Oct. 31 Premarket Briefing: 10 Things You Should Know

NEW YORK (TheStreet) -- Here are 10 things you should know for Thursday, Oct. 31:

1.-- U.S. stock futures were pointing to losses on Wall Street on Thursday as investors across the globe feared the Federal Reserve could start withdrawing its stimulus for the U.S. economy near the end of the year.

European stocks were trading lower. Asian shares ended Thursday's session with losses; Japan's Nikkei 225 index declined 1.2%.

2.-- The economic calendar in the U.S. Thursday includes weekly initial jobless claims at 8:30 a.m. EDT, personal income and personal spending for September at 8:30 a.m., and Chicago PMI for October at 9:45 a.m.

3.-- U.S. stocks on Wednesday fell after the Fed opted to maintain its current $85 billion bond-buying program and keep interest rates at current low levels, citing an elevated jobless rate and a slowdown in the housing market's recovery.

Markets declined on concerns the Fed may still pull back on its stimulus program in December, or early next year.

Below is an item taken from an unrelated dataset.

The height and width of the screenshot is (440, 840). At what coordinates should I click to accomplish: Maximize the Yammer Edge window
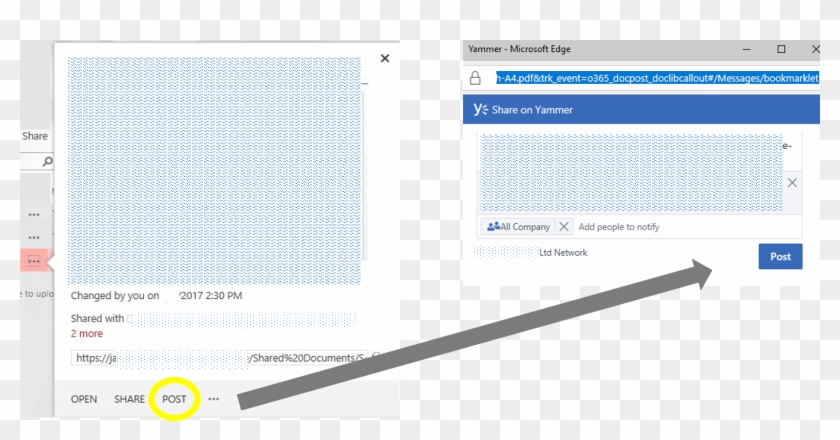point(781,49)
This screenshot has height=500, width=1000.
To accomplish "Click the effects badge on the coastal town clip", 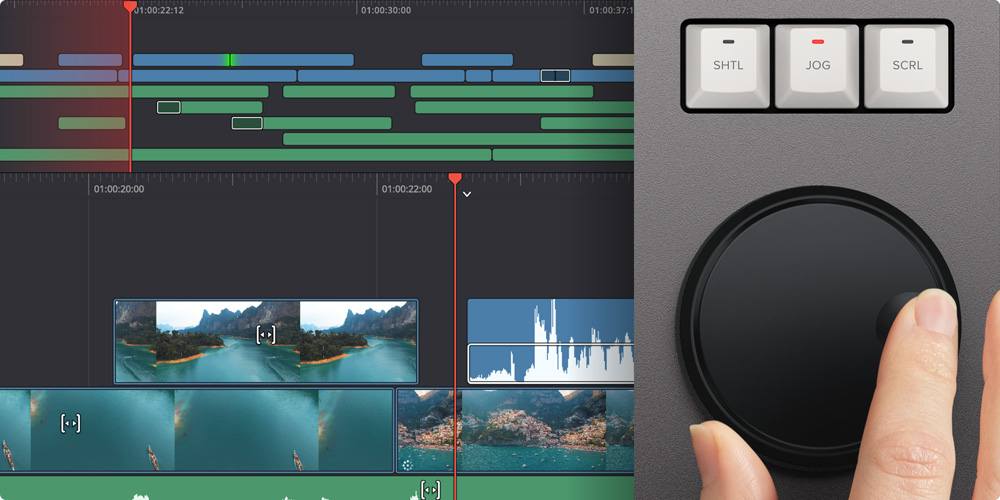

In a policy statement, the central bank said that overall all "the downside risks to the outlook for the economy and the labor market" .... have "diminished," indicating that the worst of the 2009 recession, which prompted the stimulus program has passed.

The S&P 500 closed down 0.49% to 1,763.30. The Dow Jones Industrial Average fell 0.39% to 15,618.64, while the Nasdaq declined 0.55% to 3,930.62.
 
4.-- Facebook's ( FB) earnings topped Wall Street expectations but the social networking giant noted teens are using the service less.

Chief Financial Officer David Ebersman said that teens are using the service the same, but daily users in the teen demographic slid from the second to the third quarter. Ebermsan noted there isn't an entirely accurate way to measure this but the company is working on internal metrics to ascertain what is happening.

Facebook reported third-quarter earnings of 25 cents a share on revenue of $2.02 billion. Mobile revenue surged to 49% of total advertising revenue, which was about $881 million. Analysts were looking for earnings of 19 cents a share on revenue of $1.91 billion.

5.-- Oil giant Exxon Mobil (XOM) is expected by analysts on Thursday to report third-quarter profit of $1.77 a share on revenue of $107.39 billion. Exxon is coming off its lowest profit in more than three years last quarter tripped up by weak growth in the U.S. and China and Europe's ongoing economic problems.

In the year-earlier quarter, Exxon, the largest oil and gas company in the U.S., earned $2.09 a share on revenue of $115.71 billion.

6.-- Europe's largest oil company, Royal Dutch Shell (RDS.A), said third-quarter earnings declined because of a weaker refining market and higher exploration and production expenses.

Earnings on a current cost of supplies basis were $4.25 billion, down from $6.15 billion a year earlier.

7.-- Credit card company MasterCard (MA) is forecast by Wall Street to report earnings of $6.95 a share in the third quarter on revenue of $2.13 billion.

8.-- Though sales rose 10.6%, Sony (SNE), the entertainment and electronics giant, posted a loss of 19.3 billion yen ($196 million) in the July-September quarter largely because of losses at its movies division.

Sony slashed its profit forecast for the fiscal year ending in March to 30 billion yen from 50 billion yen, due to weak sales and strong price competition.

9.-- US Airways (LCC) and American Airlines are considering giving up takeoff and landing slots at Washington's Ronald Reagan National Airport to win regulatory approval of their $11 billion merger, two people familiar with the matter told Reuters.

The carriers are hoping to reach a settlement with the U.S. Justice Department before a trial, due to begin Nov. 25, and pave the way for a deal that would create the world's largest airline, the sources told Reuters.

10.-- The Boston Red Sox beat the St. Louis Cardinals 6-1 in Game 6 on Wednesday night to win their third World Series title in 10 seasons.